The donation is part of BCBSNC’s annual giving and won’t affect premiums. The payments will occur by the end of the school year when the debt tally is final.

North Carolina has the seventh-largest school nutrition program in the country, with nearly 60 percent of students in public schools eligible for free or reduced-price lunch. The federal government reimburses a good chunk of school meal funding through the National School Lunch Program. In 2017, the federal government reimbursed the state $387,928,245 for providing more than 140 million lunches.

School districts typically incur school lunch debts when parents fail to pay for their children’s lunches and aren’t enrolled in the child nutrition program.

The amount of debt ranges from district to school district. Rockingham County Schools reported about $12,000 in unpaid school lunches; Winston-Salem/Forsyth County Schools about $15,250. Those numbers are subject to change before the end of the school year as debt is paid off.

“Right now we have 59 percent of the district on free and reduced lunch programs, so this debt is accrued from those who are either just outside that qualification but still can’t pay, turned paperwork in late and accrued debt before they qualified for free lunch, or those students whose families just do not pay for whatever reason,” Brent Campbell, WSFCS chief marketing and communications officer said.

“We always allow students to eat, even if they do not have money to pay.”

If parents don’t pay the balances the school district covers the cost.

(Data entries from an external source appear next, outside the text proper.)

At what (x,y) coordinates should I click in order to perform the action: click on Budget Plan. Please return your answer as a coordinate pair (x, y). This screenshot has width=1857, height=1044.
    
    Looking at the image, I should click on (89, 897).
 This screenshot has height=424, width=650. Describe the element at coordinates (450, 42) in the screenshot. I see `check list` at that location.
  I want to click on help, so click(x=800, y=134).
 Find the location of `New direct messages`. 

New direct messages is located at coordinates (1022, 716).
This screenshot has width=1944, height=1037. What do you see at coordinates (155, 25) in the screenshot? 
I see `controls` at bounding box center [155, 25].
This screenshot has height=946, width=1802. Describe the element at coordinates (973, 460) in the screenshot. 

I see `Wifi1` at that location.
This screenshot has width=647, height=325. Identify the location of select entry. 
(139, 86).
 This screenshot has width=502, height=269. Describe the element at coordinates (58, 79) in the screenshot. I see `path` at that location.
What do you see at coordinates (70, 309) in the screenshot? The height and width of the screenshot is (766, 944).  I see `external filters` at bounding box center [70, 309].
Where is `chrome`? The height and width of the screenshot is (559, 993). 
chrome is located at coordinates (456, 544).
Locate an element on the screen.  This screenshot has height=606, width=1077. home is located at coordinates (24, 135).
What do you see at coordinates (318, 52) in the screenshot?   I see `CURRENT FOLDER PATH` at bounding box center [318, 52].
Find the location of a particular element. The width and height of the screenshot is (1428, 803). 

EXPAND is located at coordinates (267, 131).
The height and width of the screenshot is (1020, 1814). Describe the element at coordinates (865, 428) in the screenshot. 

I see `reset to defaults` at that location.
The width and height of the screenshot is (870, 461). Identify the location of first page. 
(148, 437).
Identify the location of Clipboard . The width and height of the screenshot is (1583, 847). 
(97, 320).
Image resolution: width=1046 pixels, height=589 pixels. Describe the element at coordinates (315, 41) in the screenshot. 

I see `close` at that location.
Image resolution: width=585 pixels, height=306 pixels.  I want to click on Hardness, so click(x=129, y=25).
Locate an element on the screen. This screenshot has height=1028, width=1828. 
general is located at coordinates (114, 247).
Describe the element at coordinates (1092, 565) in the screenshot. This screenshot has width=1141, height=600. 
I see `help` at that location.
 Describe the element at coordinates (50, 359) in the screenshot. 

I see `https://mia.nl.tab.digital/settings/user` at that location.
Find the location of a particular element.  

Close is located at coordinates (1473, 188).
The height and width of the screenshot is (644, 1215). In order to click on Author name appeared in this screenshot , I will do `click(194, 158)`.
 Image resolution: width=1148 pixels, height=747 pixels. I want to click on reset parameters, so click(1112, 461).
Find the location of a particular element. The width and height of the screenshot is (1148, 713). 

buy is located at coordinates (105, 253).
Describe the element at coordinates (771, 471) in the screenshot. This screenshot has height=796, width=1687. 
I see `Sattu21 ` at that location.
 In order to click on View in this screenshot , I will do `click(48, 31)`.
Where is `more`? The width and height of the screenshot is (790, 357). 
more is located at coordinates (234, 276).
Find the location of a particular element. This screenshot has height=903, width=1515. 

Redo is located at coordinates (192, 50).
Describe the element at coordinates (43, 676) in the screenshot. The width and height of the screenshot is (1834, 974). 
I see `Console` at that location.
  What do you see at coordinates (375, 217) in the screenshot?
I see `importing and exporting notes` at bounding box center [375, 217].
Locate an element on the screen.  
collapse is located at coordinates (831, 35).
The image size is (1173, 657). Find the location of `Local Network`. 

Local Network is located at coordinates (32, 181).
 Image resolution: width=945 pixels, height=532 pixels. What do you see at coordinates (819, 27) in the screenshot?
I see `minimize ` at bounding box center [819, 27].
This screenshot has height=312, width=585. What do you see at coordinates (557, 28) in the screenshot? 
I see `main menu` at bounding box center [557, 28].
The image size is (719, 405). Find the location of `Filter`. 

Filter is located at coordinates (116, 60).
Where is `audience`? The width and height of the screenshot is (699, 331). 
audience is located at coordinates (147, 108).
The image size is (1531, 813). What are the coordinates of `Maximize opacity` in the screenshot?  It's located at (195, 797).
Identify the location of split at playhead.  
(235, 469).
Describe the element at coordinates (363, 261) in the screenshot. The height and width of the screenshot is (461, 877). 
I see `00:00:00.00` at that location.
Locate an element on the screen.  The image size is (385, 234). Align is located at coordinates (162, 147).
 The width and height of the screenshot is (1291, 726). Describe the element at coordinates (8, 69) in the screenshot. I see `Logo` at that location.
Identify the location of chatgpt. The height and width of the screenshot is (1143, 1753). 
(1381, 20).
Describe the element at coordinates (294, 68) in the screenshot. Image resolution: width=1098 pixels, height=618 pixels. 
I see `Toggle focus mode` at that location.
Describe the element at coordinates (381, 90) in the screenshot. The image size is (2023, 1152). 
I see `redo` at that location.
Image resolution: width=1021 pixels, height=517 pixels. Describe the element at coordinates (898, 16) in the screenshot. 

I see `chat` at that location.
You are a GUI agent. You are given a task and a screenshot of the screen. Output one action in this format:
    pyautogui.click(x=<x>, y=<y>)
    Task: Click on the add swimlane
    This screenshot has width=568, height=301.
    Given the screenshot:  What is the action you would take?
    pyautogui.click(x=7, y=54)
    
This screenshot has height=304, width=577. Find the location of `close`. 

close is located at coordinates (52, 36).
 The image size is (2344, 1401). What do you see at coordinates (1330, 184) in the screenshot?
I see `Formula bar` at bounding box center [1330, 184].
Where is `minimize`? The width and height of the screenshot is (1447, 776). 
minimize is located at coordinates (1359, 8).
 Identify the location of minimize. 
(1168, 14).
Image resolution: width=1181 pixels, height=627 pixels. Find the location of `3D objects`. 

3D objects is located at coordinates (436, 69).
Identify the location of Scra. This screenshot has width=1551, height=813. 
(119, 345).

Campbell said the district always plans in advance for meal plan debts.

“Typically we work with donors to help cover the debt,” Campbell said. “We also work with our nutritional partners, Chartwells, to recover as much debt as possible.”

Terry Stoops, vice president of research and director of education studies at the John Locke Foundation, said school nutrition programs share qualities with businesses despite being heavily regulated.

“Like all businesses, school nutrition operations have a responsibility to manage the accumulation of customer debt and address debt collection, preferably focusing on the adults responsible for providing funds for the purchase of school meals,” Stoops said.

NSLP is intended for low-income families at or below the 185 percent of the federal poverty level. Parents or guardians are only required to self-report their income on applications without providing any proof of earnings.

Carolina Journal has reported extensively on school districts’ failure to monitor reporting and fraud that can result from it.

School districts are allowed to audit the program, but the federal government requires they use only 3 percent of all approved applications. Households that have annual earnings within $1,200 of the income eligibility limitation are looked at first because they’re the most likely to make a mistake.

“Although they are heavily regulated and government-subsidized enterprises, school nutrition programs are businesses that need to generate sufficient revenue to pay employees and purchase equipment, food, and supplies,” Stoops said. “Unfortunately, most people don’t think of school nutrition programs in these terms. And therein lies the problem.”